Ces banques, souvent, n’exercent pas leurs responsabilités envers les personnes et l’environnement, contrevenant même à leurs propres codes de conduite. Or, ces pratiques favorables aux investisseurs portent atteinte au droit à l’alimentation de la population locale : sans terre, dans un écosystème détruit, il est impossible de se nourrir. Avec ses partenaires locaux, HEKS étudie la situation sur les plantations financées par des fonds suisses. A Kalimantan occidental, l’œuvre d’entraide soutient ainsi l’organisation Wahli, qui fait des recherches, fournit une assistance juridique aux villages concernés et montre à la population comment elle peut se défendre.
Pas d’argent pour accaparer les terres
La campagne œcuménique 2017 demande aux banques et sociétés financières suisses de cesser toutes transactions finançant l’accaparement de terres.
- Elles ne doivent plus fournir de fonds à des entreprises qui achètent des terres ou investissent dans des projets impliquant l’accaparement de terres.
- Elles doivent aussi retirer les fonds placés, par le biais de crédits ou d’emprunts, dans des plantations de palmiers à huile aux pratiques douteuses, en Indonésie et ailleurs.

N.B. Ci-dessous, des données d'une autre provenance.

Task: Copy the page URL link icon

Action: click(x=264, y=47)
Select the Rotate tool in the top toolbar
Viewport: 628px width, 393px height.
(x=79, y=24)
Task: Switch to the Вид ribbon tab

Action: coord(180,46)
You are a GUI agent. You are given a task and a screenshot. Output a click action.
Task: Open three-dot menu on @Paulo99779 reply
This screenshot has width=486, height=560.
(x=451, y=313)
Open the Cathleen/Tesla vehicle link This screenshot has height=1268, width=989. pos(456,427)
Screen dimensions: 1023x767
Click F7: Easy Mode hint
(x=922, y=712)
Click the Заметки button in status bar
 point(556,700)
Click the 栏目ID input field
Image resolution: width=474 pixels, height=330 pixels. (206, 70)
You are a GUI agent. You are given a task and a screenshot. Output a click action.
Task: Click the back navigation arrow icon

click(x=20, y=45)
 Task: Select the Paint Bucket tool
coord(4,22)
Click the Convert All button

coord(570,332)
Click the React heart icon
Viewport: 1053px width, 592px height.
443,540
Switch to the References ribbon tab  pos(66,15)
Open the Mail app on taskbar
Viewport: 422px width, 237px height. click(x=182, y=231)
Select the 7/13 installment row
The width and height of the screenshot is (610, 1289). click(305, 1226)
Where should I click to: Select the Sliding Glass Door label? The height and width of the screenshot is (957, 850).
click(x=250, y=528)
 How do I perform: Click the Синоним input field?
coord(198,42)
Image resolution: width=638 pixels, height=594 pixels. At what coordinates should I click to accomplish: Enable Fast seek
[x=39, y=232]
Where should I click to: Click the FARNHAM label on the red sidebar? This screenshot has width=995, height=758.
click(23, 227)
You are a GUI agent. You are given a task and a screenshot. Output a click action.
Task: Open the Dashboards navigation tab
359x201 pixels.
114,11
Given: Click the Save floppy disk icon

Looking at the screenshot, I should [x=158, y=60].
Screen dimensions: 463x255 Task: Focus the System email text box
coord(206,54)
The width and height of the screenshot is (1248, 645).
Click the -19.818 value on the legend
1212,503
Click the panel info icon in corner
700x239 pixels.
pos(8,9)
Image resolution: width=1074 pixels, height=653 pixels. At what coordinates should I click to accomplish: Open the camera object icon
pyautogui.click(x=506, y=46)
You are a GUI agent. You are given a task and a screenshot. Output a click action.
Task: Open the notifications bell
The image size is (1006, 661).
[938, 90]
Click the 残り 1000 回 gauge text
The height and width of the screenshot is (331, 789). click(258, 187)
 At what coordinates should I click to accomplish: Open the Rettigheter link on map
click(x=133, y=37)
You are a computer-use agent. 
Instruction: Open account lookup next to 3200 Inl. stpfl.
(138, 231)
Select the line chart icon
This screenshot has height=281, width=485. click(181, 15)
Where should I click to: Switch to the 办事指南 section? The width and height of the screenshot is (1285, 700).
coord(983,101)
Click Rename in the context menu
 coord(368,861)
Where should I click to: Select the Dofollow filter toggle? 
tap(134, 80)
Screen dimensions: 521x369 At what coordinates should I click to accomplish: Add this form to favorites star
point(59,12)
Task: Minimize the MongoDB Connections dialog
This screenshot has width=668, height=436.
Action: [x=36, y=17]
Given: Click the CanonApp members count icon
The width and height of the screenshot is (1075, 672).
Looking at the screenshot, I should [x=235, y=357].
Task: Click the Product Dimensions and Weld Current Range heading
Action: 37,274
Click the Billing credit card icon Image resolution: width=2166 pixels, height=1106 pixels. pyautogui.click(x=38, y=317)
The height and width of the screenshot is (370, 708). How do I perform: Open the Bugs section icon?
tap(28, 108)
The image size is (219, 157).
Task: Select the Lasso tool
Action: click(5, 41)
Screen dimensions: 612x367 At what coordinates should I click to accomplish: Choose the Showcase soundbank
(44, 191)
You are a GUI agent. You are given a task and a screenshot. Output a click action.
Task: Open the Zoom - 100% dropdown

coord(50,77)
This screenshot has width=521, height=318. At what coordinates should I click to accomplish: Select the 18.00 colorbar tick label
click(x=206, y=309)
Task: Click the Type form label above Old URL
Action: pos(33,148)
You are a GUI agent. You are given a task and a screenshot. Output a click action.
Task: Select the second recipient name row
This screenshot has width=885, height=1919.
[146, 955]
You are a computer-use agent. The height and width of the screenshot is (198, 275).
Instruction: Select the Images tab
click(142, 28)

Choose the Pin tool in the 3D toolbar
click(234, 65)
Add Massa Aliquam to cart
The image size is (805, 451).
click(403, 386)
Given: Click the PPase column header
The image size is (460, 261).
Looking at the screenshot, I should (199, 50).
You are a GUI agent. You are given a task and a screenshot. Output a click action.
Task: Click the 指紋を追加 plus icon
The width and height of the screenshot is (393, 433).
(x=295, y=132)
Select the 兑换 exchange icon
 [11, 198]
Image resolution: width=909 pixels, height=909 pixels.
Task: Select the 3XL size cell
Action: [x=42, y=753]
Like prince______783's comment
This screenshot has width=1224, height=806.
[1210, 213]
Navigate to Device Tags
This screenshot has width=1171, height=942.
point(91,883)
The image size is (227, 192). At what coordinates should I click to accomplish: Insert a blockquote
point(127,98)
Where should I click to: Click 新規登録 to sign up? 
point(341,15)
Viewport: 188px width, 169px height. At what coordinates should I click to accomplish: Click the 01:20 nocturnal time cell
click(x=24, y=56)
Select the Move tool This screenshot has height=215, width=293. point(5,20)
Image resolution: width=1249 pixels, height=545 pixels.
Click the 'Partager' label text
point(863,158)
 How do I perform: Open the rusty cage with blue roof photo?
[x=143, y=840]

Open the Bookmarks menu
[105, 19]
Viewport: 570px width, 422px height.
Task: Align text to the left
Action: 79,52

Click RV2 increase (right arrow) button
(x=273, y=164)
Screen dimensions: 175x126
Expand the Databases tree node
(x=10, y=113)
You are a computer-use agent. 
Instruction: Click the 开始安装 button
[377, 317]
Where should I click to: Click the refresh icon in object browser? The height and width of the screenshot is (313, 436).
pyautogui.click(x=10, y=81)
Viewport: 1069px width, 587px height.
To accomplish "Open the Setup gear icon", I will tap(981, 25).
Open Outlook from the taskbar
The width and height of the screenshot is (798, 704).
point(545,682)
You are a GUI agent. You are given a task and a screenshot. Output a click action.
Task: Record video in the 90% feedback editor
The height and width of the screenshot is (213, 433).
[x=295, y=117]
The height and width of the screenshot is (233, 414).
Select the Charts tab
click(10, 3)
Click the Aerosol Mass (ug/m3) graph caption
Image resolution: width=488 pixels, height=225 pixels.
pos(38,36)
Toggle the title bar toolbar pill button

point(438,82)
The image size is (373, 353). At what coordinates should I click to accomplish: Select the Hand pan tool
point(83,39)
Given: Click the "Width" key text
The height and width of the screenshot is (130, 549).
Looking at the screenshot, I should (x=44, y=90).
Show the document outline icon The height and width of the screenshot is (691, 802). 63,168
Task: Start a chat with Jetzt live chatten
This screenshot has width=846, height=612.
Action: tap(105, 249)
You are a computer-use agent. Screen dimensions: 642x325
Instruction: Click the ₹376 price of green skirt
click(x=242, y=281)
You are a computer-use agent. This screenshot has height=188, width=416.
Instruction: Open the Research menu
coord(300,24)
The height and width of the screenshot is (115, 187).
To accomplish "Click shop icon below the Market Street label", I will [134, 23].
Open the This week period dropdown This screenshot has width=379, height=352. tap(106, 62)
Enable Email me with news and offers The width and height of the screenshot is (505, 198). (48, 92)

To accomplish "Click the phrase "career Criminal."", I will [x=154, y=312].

- Lorsqu’elles octroient des crédits ou lèvent des emprunts, elles doivent procéder à des vérifications afin d’être sûres de répondre de leurs engagements envers les personnes et l’environnement.
La Confédération suisse doit satisfaire aux mêmes exigences : dans les partenariats publics-privés et dans le financement des banques de développement, elle doit, d’une part, exiger que les droits humains soient respectés et l’environnement préservé et, d’autre part, s’assurer que ces critères seront appliqués.